# WORK TO COMPLETE
Carry on the essay about a writer's art, country, and the world from its final sentence.

BEGIN PAGE TEXT

I would like to go to Europe,
and to read a lot more than I've been doing lately. I would like to discover the moral and political roots of our trouble, and to learn why it has come about that young men, like my friends at Lejeune and, more particularly, in places like Korea, have to suffer so endlessly in our time. If I found out why all this has come about I'd be able to write intelligently and without so much of the self-conscious whimper that characterized a lot of the writing of the ’20s, and consequently perhaps I'd be able to commemorate not a lost generation but a generation that never was even found, and work out, to my own satisfaction at least, a vision of hope for the future. But it will require more study and more thinking.
[New York Herald Tribune Book Review, October 7, 1951. Written for the publication of Lie Down in Darkness, by invitation from the newspaper.]
The Prevalence of Wonders
Rome
I hardly think that anyone in so short a space can do much justice to what he believes, and perhaps least of all should this be attempted by any writer, whose works, finally, should be sufficient expression of his credo. Lots of writers find themselves hopelessly baffled when it comes to dealing with ideas, and even though I suspect that this is a grave and lazy weakness, I nonetheless count myself among the group and, in a symposium of this sort, flounder about in a vague wonderland of notes and inconclusive jottings. But I was asked to write a “frank and honest statement of your feelings about your art, your country, and the world,” so I will proceed, as frankly and as honestly as I can.

END PAGE TEXT
BEGIN DATASET

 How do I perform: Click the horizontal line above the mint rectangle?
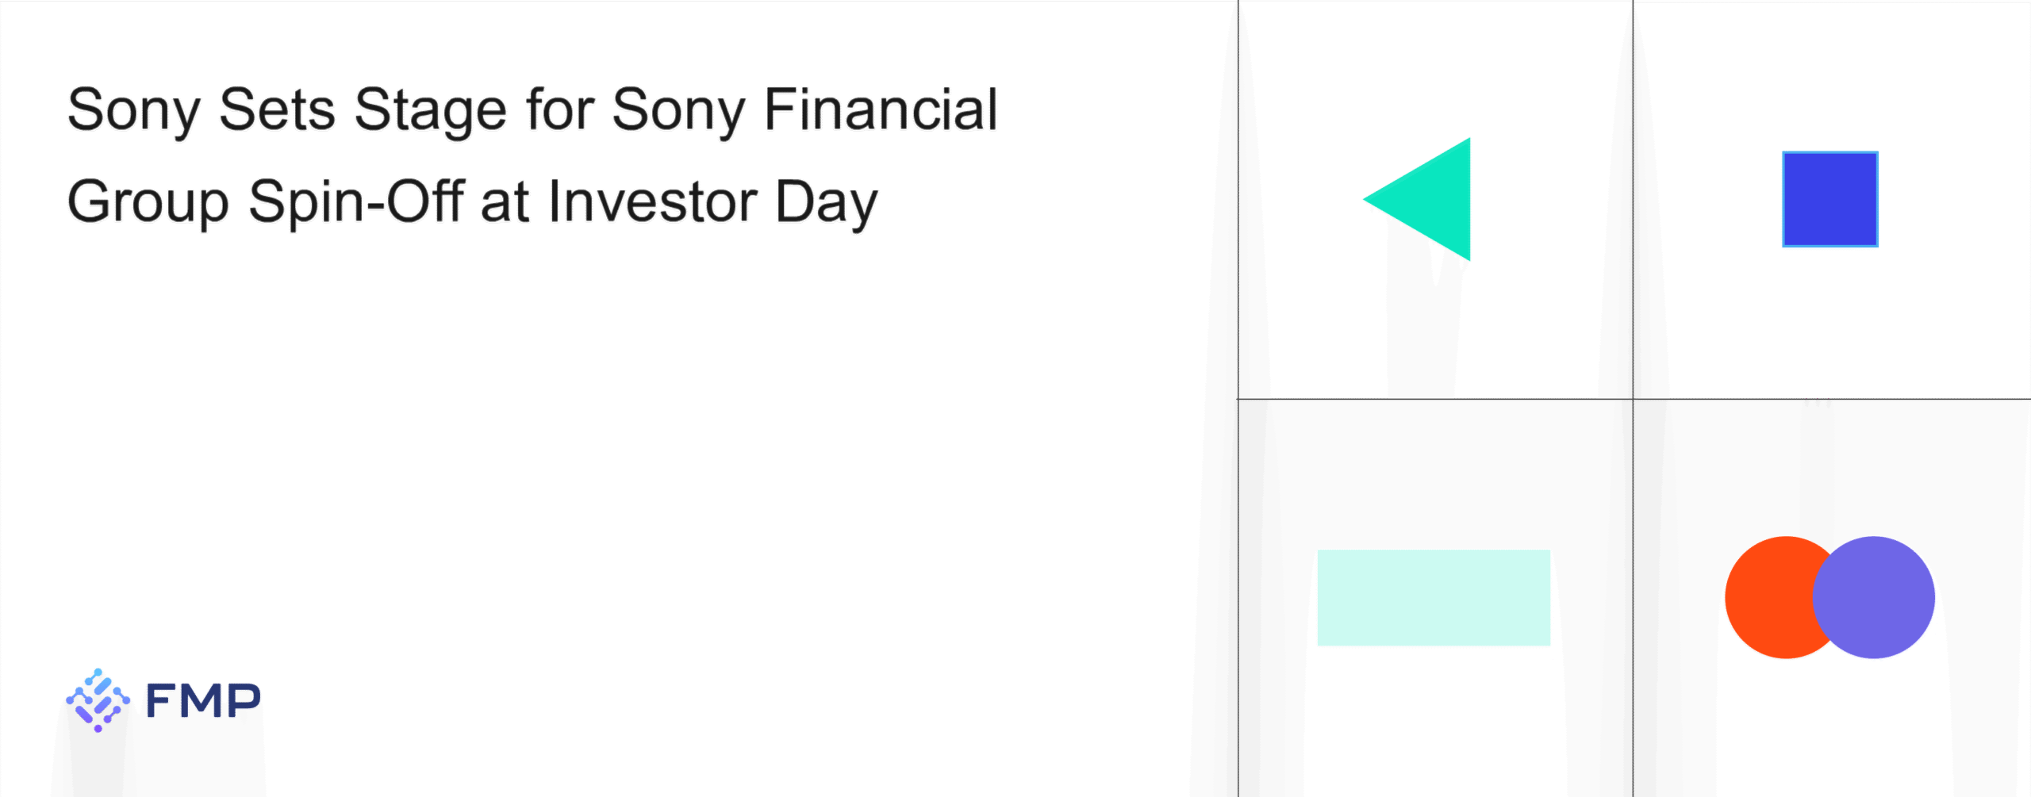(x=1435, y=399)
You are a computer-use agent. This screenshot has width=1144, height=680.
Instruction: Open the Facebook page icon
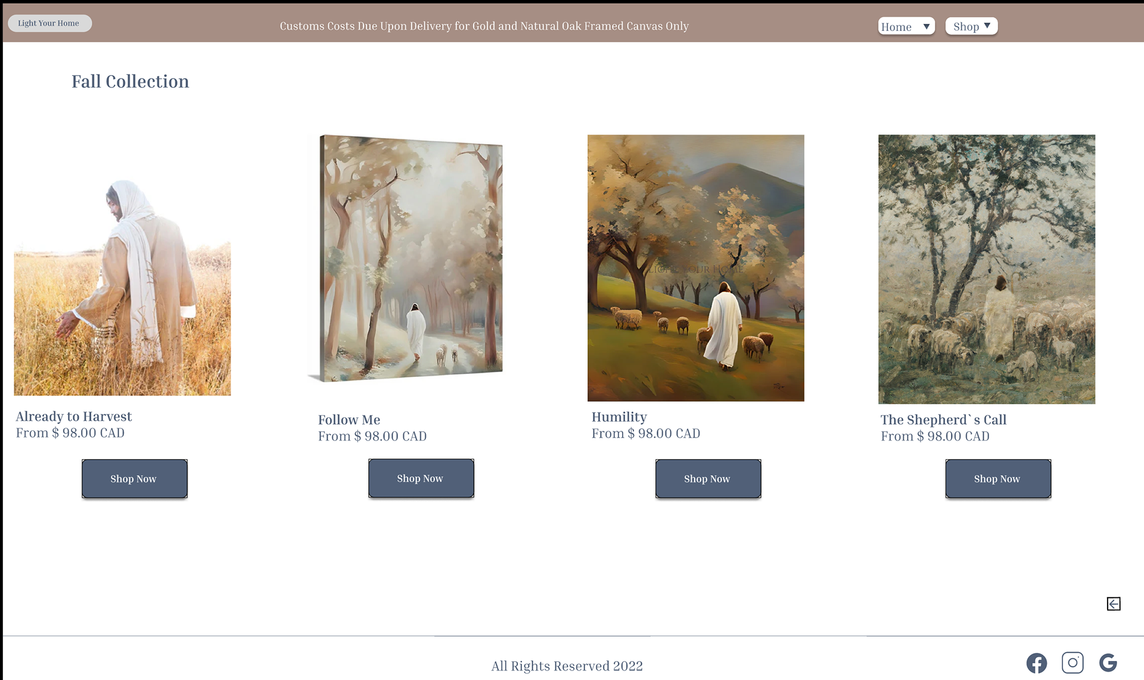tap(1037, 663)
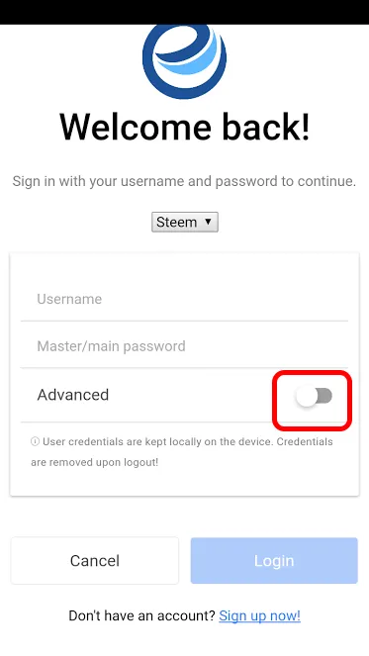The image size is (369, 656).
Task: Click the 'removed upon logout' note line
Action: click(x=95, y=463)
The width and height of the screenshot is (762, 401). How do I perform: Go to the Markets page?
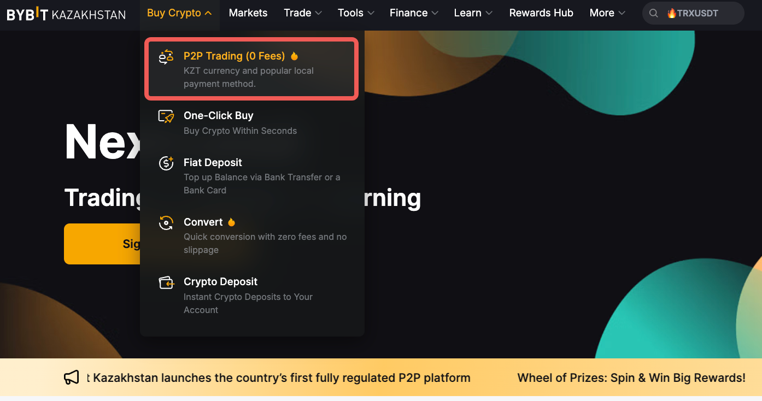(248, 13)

END DATASET
BEGIN DATASET

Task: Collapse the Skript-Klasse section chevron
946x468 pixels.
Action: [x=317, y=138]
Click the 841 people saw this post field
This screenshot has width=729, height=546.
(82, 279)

END DATASET

# TASK OUTPUT
About my art: I know little of the mechanics of criticism and have been able to read only a very few critics, but I respect those people—critics and readers—who feel that the art of writing is valuable, since, like music or sailing or drinking beer, it is a pleasure, and since, at its best, it does something new to the heart. I for one would rather listen to music or go sailing, or drink beer while doing both, than talk about literature, but I am not averse to talking about it at all, just as lawyers talk about law and surgeons about surgery. And I take it quite seriously. I have no conscious illusions of myself as teacher or preacher; I do know that when I feel that I have been writing my best I am aware of having gathered together some of the actualities of myself and my experience, projected these whole and breathing on the page, and thereby have enjoyed some peculiar poetic fulfillment. This is a self-indulgence; but I trust that it sometimes approaches art, a word which I'm not ashamed to use from time to time, and I trust that it might also please some reader, that person who, in my most avid self-indulgence, I am not so ingenuous as ever really to forget. So I might say that I am not interested in writing propaganda, but only in that sort of personal propaganda engendered by afternoons of vicious solitude and the weird, joyful yearning which it pleases oneself to think, just for a couple of seconds, that Bach must have felt. If out of all this, placed as vividly as I can place them in their moment in time, there are people who emerge worthy of a few moments of someone's recollection, I am satisfied. Good people and bad people—bad enough to justify the truth at every signpost in one's most awful nightmares, good enough to satisfy every editor on Time magazine and so much the worse.